A few years ago, I wrote a little python function that retrieves all the available regions for an AWS service. I use it a lot in Lambda functions I write for cleaning up stray AWS resources.

def get_all_regions(service):
    return boto3.Session().get_available_regions(service)

The function has served me well until AWS started introducing regions that were not enabled by default. The function still works as intended by gathering all the regions that had a particular service available, but it would fail if you tried to do something against a region if that region was not enabled. The first time this happened, I just manually removed the region from the list:

def get_all_regions(service):
    all_regions = boto3.Session().get_available_regions(service)
    all_regions.remove("ap-east-1")
    return all_regions

As the number of new regions grew, I decided I needed to find a better way. I do not want to have to add a new “all_regions.remove()” line every time a new region is launched. I also did not want to make changes if we end up enabling a region.

What I came up with is to do a quick check against each endpoint by running a get_caller_identity against the sts endpoint. The first step is to get all the regions available as mentioned above, then loop through the regions, using the sts client against each region to try to get the account number. If the connection succeeds, I add the region to a variable called available_regions and if it fails because the region is not enabled, I ignore it.

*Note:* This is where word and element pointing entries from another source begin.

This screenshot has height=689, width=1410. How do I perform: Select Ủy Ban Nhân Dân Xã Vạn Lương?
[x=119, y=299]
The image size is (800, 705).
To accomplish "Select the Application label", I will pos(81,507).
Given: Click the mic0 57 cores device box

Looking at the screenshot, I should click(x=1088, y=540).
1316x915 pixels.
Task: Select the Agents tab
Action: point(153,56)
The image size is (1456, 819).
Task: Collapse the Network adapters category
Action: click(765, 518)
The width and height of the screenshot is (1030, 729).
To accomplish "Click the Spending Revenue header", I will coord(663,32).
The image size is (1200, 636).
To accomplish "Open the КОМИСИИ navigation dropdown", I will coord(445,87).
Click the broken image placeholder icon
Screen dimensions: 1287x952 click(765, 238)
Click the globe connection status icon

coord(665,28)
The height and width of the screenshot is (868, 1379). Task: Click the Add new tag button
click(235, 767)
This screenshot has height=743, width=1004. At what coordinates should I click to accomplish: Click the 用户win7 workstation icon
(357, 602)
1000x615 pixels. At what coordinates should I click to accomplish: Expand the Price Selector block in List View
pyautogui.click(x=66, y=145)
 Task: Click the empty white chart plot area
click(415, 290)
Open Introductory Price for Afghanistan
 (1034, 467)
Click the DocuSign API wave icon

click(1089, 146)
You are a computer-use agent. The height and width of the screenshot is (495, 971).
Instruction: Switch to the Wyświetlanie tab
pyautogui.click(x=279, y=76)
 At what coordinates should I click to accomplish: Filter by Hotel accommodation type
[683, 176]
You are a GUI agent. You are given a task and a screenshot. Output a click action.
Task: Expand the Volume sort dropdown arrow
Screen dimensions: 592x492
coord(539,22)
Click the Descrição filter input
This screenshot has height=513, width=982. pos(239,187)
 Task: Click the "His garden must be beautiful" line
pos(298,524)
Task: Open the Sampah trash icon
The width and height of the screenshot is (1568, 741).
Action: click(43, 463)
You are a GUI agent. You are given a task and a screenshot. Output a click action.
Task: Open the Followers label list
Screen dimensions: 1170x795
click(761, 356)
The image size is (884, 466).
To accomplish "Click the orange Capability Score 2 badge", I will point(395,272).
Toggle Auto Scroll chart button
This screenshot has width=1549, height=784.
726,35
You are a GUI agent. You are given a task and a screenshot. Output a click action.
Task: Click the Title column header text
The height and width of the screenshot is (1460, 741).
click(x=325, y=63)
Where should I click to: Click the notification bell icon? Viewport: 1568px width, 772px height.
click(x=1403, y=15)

def get_available_regions(service):
    available_regions = []
    all_regions = boto3.Session().get_available_regions(service)
    for region in all_regions:
        sts = boto3.Session(region_name=region).client('sts')
        try:
            sts.get_caller_identity()
            available_regions.append(region)
        except ClientError as e:
            if e.response['Error']['Code'] == "InvalidClientTokenId":
                pass
            else:
                raise

    return available_regions

Now I don’t have to worry whether a region is enabled or not. The only downside to this approach is that it takes between 10 and 15 seconds to loop through and test all the endpoints. I’m ok with that for now, but eventually I would like to see if the requests can be threaded so it checks them concurrently.